Solana Fixes Critical Zero-Day Vulnerability

Solana has quietly fixed a critical zero-day vulnerability that could have allowed for the creation of unlimited tokens or the theft of funds. The vulnerability, stemming from an error in the Fiat-Shamir cryptographic transformation, made the proofs manipulable by an experienced attacker. A patch was urgently sent to validators on April 17, and no funds were compromised according to security audits conducted by third-party experts.

Solana Fixes Critical Zero-Day Vulnerability

A vulnerability that remained undisclosed until this weekend could have allowed attackers to mint an unlimited amount of tokens or drain the balances of other accounts on Solana. A patch was discreetly deployed… even before the public was informed.

Manipulated Proofs Validated as True

The core problem lay in the ZK ElGamal proof system, used for confidential transfers of Solana’s Token-22 tokens. This system, based on ‘zero-knowledge’ cryptographic proofs, allows for private transactions without revealing amounts or addresses. However, a crucial component was missed in the Fiat-Shamir transformation, making the proofs falsifiable by an experienced attacker.

As a result, a hacker could have generated false proofs that would have been mistakenly accepted by the blockchain itself. This opened the door to unauthorized actions such as minting tokens out of thin air or withdrawing funds from other accounts.

Rapid Response by Solana, But in the Shadows

The vulnerability was reported on GitHub on April 16 by the teams at Anza, along with a functional proof-of-concept. Solana developers, particularly those at Firedancer and Jito, immediately initiated an emergency procedure. A first patch was privately sent to validators the next day, followed by a second patch later in the evening to address a related vulnerability.

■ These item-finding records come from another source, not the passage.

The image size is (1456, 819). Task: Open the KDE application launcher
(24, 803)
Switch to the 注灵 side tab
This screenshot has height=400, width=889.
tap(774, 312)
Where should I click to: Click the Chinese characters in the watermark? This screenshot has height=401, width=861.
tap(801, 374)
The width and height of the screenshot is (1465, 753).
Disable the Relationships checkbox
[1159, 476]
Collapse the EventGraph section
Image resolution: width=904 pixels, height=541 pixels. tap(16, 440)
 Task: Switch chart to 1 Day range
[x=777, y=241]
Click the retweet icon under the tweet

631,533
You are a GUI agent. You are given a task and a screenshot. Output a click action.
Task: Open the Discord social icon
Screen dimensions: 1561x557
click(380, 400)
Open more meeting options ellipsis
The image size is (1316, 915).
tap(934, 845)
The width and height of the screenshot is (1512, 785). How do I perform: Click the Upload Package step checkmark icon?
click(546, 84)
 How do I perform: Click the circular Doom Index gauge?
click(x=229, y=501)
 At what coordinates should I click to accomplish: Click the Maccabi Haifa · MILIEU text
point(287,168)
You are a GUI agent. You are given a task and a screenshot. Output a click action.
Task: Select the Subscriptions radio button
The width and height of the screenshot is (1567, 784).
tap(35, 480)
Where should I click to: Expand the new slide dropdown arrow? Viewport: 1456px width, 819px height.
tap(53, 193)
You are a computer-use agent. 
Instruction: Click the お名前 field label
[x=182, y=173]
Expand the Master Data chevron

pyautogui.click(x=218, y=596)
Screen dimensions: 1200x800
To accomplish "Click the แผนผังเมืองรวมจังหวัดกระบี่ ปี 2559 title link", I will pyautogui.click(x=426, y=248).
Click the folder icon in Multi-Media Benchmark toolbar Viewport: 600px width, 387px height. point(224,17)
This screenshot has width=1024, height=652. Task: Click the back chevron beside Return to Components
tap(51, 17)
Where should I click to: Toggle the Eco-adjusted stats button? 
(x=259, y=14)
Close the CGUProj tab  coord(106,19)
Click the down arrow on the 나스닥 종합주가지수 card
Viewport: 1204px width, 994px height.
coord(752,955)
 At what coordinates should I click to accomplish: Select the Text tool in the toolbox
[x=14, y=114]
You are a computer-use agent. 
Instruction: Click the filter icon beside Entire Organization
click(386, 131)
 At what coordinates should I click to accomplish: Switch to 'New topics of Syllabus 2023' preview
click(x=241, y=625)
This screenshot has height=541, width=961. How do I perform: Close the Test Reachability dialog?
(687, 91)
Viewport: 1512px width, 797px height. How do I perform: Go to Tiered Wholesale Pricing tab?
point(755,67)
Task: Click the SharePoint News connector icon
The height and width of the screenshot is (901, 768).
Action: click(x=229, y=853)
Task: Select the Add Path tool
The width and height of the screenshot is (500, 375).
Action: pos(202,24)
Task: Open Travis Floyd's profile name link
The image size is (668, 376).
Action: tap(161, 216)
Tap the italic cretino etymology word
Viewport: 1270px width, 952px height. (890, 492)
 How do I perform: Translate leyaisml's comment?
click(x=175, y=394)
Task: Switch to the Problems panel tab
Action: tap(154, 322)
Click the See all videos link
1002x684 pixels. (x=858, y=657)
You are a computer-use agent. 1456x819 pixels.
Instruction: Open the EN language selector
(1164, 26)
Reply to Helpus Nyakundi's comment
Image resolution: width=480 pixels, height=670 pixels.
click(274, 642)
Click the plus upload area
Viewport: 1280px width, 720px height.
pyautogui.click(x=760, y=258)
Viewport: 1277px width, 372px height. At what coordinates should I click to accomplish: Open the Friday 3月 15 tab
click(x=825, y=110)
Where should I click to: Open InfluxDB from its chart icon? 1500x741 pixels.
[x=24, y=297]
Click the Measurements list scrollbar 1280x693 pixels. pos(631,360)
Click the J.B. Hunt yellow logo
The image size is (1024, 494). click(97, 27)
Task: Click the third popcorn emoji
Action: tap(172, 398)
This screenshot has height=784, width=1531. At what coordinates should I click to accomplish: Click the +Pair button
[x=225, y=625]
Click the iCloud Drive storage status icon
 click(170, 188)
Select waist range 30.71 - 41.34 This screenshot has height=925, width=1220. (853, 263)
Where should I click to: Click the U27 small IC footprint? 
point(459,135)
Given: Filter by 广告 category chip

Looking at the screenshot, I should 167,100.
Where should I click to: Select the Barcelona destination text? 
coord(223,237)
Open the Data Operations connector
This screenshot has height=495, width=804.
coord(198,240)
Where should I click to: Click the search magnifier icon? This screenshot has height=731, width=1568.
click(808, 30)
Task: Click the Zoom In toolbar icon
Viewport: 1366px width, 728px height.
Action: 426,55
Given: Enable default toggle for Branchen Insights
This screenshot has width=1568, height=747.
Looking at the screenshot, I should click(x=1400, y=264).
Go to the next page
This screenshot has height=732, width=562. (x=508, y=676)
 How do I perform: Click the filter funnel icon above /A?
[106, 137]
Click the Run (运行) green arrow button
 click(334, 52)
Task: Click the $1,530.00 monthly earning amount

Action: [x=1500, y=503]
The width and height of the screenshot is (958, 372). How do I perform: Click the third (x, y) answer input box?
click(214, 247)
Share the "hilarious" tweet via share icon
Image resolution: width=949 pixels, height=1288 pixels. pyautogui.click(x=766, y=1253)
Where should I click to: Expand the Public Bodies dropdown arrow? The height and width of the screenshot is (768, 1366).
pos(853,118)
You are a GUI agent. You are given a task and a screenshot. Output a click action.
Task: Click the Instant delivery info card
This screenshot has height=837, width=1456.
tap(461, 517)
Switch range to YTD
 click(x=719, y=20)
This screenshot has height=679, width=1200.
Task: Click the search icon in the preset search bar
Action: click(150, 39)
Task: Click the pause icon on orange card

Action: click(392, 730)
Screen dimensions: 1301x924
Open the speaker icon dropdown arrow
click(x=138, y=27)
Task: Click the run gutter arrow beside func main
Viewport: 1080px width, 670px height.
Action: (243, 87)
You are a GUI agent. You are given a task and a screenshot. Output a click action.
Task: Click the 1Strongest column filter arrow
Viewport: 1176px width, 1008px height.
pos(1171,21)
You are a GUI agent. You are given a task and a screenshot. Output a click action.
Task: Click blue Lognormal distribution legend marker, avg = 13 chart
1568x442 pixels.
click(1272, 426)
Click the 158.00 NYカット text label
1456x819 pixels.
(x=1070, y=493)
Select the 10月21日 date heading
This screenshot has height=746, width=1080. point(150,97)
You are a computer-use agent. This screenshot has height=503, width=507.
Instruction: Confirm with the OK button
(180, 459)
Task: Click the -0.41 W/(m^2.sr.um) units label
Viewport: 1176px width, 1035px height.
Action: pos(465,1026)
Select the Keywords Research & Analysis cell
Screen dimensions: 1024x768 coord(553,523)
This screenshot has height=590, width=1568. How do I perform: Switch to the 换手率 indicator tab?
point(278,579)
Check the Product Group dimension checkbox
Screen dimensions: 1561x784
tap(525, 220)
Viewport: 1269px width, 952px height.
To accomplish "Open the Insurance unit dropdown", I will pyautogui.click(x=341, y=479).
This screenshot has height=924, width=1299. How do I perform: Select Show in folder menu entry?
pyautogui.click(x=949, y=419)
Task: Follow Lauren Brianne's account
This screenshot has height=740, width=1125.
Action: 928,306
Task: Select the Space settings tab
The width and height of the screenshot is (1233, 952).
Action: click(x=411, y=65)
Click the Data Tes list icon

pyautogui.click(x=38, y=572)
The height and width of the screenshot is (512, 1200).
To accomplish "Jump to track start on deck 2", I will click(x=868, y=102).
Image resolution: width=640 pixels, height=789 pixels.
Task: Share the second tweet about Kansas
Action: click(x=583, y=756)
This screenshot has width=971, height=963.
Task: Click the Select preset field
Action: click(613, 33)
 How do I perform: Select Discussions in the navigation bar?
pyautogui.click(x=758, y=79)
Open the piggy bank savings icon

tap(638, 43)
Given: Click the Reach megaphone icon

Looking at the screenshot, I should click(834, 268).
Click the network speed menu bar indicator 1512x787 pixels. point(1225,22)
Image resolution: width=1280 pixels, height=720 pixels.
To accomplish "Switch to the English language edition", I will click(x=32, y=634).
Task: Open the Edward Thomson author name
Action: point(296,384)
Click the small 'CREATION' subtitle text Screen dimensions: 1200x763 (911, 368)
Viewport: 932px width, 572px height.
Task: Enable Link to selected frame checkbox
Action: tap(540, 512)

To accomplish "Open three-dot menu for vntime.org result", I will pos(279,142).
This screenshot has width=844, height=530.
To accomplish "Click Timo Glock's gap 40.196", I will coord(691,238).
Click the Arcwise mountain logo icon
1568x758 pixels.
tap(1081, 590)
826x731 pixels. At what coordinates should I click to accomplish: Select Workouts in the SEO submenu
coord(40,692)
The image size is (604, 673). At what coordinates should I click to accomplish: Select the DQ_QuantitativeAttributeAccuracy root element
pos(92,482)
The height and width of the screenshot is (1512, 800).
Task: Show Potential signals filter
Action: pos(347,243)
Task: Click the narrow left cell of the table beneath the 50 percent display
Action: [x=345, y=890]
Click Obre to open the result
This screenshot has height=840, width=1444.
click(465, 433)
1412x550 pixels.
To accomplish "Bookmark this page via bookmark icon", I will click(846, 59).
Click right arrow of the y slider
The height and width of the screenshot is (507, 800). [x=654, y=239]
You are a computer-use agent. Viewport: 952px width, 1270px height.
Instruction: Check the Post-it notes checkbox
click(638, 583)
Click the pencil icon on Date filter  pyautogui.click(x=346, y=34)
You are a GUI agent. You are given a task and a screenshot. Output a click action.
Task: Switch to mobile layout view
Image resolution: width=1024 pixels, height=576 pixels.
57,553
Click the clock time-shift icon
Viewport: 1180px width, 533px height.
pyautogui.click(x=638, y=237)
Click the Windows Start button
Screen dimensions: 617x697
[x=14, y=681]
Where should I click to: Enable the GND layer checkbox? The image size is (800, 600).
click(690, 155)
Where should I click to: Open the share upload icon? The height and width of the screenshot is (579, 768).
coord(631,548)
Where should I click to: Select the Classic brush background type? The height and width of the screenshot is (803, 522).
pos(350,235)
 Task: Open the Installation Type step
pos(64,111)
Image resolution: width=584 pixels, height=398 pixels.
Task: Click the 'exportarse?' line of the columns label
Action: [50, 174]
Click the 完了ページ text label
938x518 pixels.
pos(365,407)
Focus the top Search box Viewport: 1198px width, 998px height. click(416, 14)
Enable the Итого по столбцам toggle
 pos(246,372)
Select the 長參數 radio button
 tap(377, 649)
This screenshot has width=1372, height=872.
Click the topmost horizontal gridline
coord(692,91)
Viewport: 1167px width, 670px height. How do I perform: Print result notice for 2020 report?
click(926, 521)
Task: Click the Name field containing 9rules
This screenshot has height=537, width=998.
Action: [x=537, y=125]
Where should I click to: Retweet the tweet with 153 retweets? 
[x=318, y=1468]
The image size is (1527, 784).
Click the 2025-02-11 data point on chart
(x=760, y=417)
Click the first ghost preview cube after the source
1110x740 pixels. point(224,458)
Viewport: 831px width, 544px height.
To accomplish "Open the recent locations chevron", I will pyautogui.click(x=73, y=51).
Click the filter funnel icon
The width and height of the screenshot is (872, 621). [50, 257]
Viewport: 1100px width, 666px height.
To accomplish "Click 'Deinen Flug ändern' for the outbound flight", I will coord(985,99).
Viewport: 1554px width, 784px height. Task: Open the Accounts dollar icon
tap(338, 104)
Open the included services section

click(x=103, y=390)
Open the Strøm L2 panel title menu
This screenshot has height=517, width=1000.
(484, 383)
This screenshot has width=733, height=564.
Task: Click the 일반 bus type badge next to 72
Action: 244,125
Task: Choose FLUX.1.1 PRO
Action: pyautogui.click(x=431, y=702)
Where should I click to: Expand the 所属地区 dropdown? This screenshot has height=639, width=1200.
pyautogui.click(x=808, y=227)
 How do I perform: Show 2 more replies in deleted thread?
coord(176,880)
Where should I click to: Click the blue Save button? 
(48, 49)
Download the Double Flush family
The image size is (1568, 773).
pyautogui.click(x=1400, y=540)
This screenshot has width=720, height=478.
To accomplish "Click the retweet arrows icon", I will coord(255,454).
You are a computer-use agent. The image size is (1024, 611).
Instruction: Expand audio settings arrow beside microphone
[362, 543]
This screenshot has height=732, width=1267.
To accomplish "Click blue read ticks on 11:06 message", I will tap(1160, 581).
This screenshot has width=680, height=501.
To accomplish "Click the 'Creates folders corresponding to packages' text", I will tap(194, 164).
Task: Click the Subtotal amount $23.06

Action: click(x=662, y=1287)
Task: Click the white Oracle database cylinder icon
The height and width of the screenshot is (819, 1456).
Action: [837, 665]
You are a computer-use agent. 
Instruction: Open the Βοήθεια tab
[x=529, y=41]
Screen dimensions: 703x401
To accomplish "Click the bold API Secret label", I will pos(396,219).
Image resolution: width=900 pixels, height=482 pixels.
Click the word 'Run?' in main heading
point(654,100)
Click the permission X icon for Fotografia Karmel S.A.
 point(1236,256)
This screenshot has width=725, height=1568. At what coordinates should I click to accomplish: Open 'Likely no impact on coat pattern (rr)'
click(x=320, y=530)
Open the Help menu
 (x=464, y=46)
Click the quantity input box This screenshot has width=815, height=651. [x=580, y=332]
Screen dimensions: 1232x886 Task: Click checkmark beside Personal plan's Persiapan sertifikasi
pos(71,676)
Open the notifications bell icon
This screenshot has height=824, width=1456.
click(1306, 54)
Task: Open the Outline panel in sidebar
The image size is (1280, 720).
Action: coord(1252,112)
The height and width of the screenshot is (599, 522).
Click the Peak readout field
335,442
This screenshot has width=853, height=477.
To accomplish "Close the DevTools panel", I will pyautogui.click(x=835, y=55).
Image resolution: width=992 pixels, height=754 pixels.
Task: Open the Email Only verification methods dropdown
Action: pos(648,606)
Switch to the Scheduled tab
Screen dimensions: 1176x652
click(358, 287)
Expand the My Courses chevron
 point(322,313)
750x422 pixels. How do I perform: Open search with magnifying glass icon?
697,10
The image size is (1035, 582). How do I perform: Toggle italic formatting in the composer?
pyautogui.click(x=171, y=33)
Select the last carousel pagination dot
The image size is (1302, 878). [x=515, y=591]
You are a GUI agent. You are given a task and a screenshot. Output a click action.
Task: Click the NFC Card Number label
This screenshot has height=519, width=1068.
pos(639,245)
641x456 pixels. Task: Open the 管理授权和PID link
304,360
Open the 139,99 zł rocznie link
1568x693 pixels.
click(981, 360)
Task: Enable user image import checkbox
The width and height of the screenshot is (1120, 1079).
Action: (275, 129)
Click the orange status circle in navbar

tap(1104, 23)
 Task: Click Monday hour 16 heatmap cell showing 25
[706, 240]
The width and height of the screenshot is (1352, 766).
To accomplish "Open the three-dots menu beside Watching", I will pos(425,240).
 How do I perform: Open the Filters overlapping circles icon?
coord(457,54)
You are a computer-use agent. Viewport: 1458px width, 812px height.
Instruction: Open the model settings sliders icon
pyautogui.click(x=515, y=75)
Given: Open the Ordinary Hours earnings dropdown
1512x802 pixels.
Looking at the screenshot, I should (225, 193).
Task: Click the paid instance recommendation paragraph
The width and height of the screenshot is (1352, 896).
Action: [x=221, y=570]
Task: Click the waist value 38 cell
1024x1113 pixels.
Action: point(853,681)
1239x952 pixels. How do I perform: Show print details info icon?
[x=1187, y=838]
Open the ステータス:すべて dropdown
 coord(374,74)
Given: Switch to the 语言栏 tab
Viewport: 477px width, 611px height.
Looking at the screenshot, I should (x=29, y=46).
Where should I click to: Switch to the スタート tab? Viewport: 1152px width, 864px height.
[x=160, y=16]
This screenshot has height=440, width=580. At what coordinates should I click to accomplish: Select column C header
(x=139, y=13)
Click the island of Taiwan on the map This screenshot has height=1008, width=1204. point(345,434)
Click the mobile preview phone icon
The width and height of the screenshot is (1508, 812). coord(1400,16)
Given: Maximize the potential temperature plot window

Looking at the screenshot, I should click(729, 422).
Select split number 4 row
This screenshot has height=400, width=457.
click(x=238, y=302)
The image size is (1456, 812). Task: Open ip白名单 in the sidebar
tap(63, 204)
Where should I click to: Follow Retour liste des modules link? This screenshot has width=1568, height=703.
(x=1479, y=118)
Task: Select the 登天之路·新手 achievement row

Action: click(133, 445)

Both patches were verified by independent blockchain security experts, including Asymmetric Research, Neodyme, and OtterSec. By April 18, a supermajority of validators had integrated the update, preventing any potential exploitation of the bug.

No Impact on Funds… This Time

According to the technical post-mortem report, there is no evidence that the vulnerability was exploited. Funds remained secure, and standard tokens (SPL) were not affected by this vulnerability. However, this episode serves as a reminder of how complex cryptography can conceal critical vulnerabilities, even within an advanced ecosystem like Solana.